Here are a few nuggets from the celebrated Margaret Atwood, who read in Tofino last Saturday from her new dystopic book, Year of the Flood. Still a lively and witty lady, and it was a good West Coast crowd that gathered to see her.
What most impressed me, though, was the co-reading given by her partner Graeme Gibson from his book, The Bedside Book of Beasts. What sounds from the title like a whimsical tour of the animal kingdom (real or imaginary) — and looks, at first blush, like a picture book of animals through the ages — is actually a meaty read, full of surprising thoughts and connections. There’s some deep thinking in it about the human characterizations of animals, and what that says about us. I came away wanting to buy a copy.
From my random, chicken-scratch notes of the evening:
Graeme:
Tree-hugger? Why not a tree-lover?!
Quoting someone: “The whole of Nature is a conjugation of the verb ‘to eat,’ in the active and the passive.”
“Forest bathing” (a.k.a. walking in the woods) … Nature Deficit Disorder…. Some interesting revelations about how time spent in wilderness eases behavioural disorders. People heal faster when they have a scenic view — even just a painting — as opposed to a relentless cityscape.
If you don’t have predators, you don’t have a forest. The predator-prey relationship informs everything about the forest.
Humans domesticate any number of other species, but we ourselves are the only evolved domesticate.

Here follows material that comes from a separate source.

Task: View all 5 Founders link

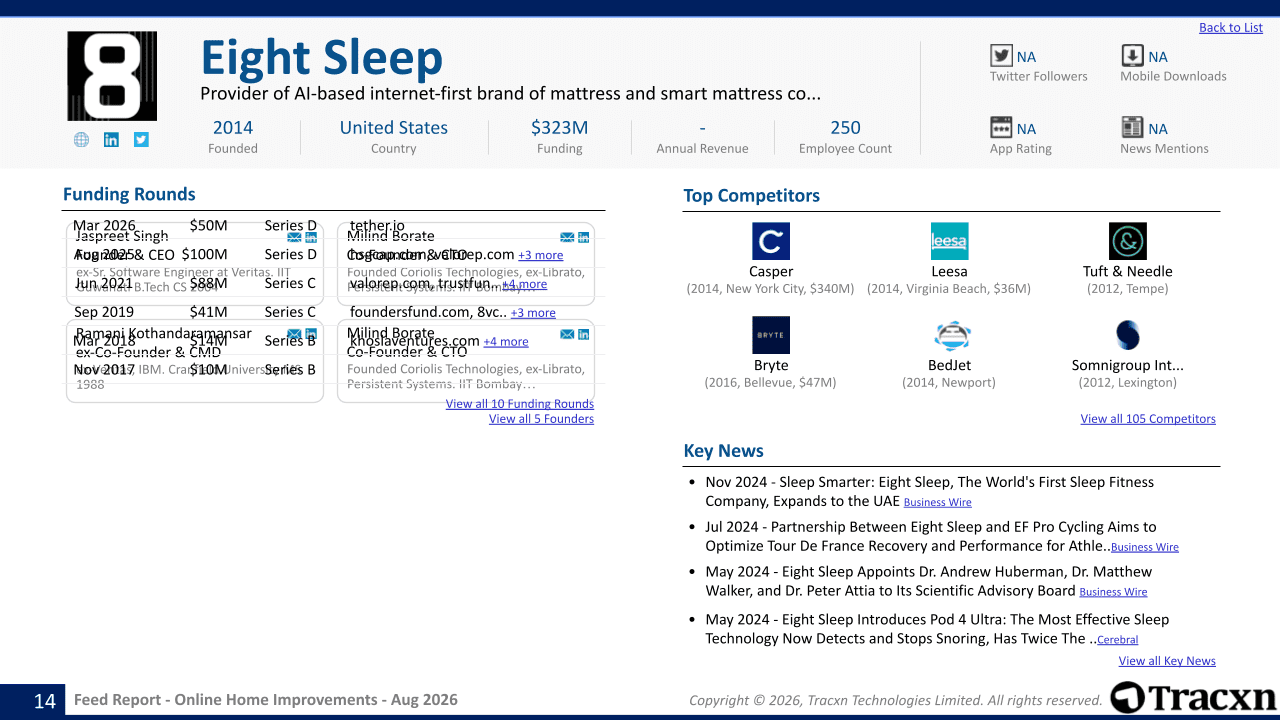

Some of Graeme’s recommended books: Thinking Like a Mountain (Otto Leopold); Last Child in the Woods (author?); Rogue Primate (John Livingston)
Maggs:
This is a book, and these are its covers. The advantage of a book is that you can close the covers and what’s in the book stays in the book. The job of everyone here today is to make sure what’s in the book doesn’t get out of the book.
Ecology as potential religion…? It’s here. Check out The Green Bible.
Once everything is owned by governments and corporations, there will be no neutral third party left to say “No, you aren’t allowed to do that.”
Do I have hope? Hope is built-in. Back in the paleolithic, if you were too bummed out to get out of bed in the morning to find something to eat, you weren’t around for long. We are evolved to hope.
Writing a book is a hopeful thing to do, in and of itself. You hope that you’ll finish it. You hope someone will publish it. You hope it will find readers, and you hope they’ll like it.
I want everyone here to make a pledge today. Coffee is the second most traded commodity worldwide, after oil. It has a huge impact. If you’re only going to do one thing, I want you to pledge that you’ll only drink shade-grown, organic, fair trade coffee from now on.
I’m about a third of the way through Year of the Flood. Tain’t timeless lit’ra’chure, but it’s interesting.